Testo proposto =>
┄┄┄┄┄┄┄┄┄┄
Il silenzio che avvolgeva le teche del museo di criminologia di Lione, quel pomeriggio di fine ottobre del 1913, era interrotto solo dal rumore dei passi di due gentiluomini inglesi. Ogni tanto si sentiva anche un colpo di tosse del custode che stancamente si trascinava verso la fine della sua giornata e lo strofinare ritmico dello staccio bagnato sul vetro di una finestra, ad opera di una vecchia e lenta inserviente. Il suono assordante, però, che riuscivano a produrre le storie di vecchi e nuovi criminali messe in bella mostra sottoforma di armi, ritagli di giornale, foto segnaletiche e oggetti personali, si infilava nelle orecchie dei due visitatori, lasciando loro poco spazio per conversare. Quando improvvisamente, davanti a una vetrina, uno dei due si ferma, sgrana gli occhi e trattiene a stento una risata. “Arthur, vieni un po’ a vedere chi c’è qui…”. E lì c’è niente meno che Jules Bonnot, bandito anarchico, nemico di Francia, morto solo l’anno prima e già entrato a far parte dei casi eccellenti da mettere al museo. “Non è il tuo autista questo?”. Arthur si avvicina alla teca per guardare meglio e, nel momento stesso in cui la pipa che gli sbuca da sotto il baffo arricciato cozza inavvertitamente contro al vetro, lo riconosce.
┄┄┄┄┄┄┄┄┄┄
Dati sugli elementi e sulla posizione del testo
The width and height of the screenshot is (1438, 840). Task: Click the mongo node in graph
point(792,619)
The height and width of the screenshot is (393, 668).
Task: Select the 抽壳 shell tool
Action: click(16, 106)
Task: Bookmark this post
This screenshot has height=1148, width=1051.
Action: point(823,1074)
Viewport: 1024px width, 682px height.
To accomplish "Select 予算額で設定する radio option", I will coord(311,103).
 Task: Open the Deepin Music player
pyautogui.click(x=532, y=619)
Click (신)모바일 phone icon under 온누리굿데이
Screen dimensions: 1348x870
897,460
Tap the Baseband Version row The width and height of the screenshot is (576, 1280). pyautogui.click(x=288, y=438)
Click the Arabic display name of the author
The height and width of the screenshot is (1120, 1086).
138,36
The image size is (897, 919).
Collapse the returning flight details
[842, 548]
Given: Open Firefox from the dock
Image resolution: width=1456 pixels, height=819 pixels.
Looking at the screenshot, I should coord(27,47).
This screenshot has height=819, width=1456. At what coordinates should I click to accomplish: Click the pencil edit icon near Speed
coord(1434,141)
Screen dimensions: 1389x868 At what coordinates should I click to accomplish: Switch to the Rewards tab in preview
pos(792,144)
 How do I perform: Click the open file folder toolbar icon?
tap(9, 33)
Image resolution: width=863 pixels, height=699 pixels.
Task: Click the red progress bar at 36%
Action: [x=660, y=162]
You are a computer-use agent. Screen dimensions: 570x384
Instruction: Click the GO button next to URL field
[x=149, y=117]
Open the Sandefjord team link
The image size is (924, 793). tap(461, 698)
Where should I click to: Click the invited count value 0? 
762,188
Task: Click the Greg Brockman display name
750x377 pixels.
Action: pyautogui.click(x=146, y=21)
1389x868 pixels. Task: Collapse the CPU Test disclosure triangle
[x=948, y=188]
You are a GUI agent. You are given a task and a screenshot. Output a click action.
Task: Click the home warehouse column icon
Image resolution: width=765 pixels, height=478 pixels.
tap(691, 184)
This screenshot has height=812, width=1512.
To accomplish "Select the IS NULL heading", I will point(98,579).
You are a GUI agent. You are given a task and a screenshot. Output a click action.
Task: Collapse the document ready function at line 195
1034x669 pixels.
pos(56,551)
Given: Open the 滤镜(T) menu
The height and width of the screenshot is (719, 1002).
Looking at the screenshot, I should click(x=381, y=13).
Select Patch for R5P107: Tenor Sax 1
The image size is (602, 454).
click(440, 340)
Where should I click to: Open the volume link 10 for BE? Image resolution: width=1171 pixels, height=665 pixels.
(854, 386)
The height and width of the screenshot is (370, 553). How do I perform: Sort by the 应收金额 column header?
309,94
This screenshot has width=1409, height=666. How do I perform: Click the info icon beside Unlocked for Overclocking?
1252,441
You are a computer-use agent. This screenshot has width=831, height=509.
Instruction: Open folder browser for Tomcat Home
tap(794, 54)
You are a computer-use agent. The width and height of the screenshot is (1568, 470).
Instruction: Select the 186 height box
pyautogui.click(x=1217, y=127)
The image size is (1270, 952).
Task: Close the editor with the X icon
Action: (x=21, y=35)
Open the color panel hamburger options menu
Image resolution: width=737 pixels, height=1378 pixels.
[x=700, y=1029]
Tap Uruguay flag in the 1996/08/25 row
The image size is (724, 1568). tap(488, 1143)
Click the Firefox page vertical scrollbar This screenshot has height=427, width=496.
┄┄┄┄┄┄┄┄┄┄
Obiettivo dell'esercizio => Ricopia per intero, senza alcuna modifica, il testo sulla visita al museo di criminologia di Lione.

Soluzione dell'esercizio =>
Il silenzio che avvolgeva le teche del museo di criminologia di Lione, quel pomeriggio di fine ottobre del 1913, era interrotto solo dal rumore dei passi di due gentiluomini inglesi. Ogni tanto si sentiva anche un colpo di tosse del custode che stancamente si trascinava verso la fine della sua giornata e lo strofinare ritmico dello staccio bagnato sul vetro di una finestra, ad opera di una vecchia e lenta inserviente. Il suono assordante, però, che riuscivano a produrre le storie di vecchi e nuovi criminali messe in bella mostra sottoforma di armi, ritagli di giornale, foto segnaletiche e oggetti personali, si infilava nelle orecchie dei due visitatori, lasciando loro poco spazio per conversare. Quando improvvisamente, davanti a una vetrina, uno dei due si ferma, sgrana gli occhi e trattiene a stento una risata. “Arthur, vieni un po’ a vedere chi c’è qui…”. E lì c’è niente meno che Jules Bonnot, bandito anarchico, nemico di Francia, morto solo l’anno prima e già entrato a far parte dei casi eccellenti da mettere al museo. “Non è il tuo autista questo?”. Arthur si avvicina alla teca per guardare meglio e, nel momento stesso in cui la pipa che gli sbuca da sotto il baffo arricciato cozza inavvertitamente contro al vetro, lo riconosce.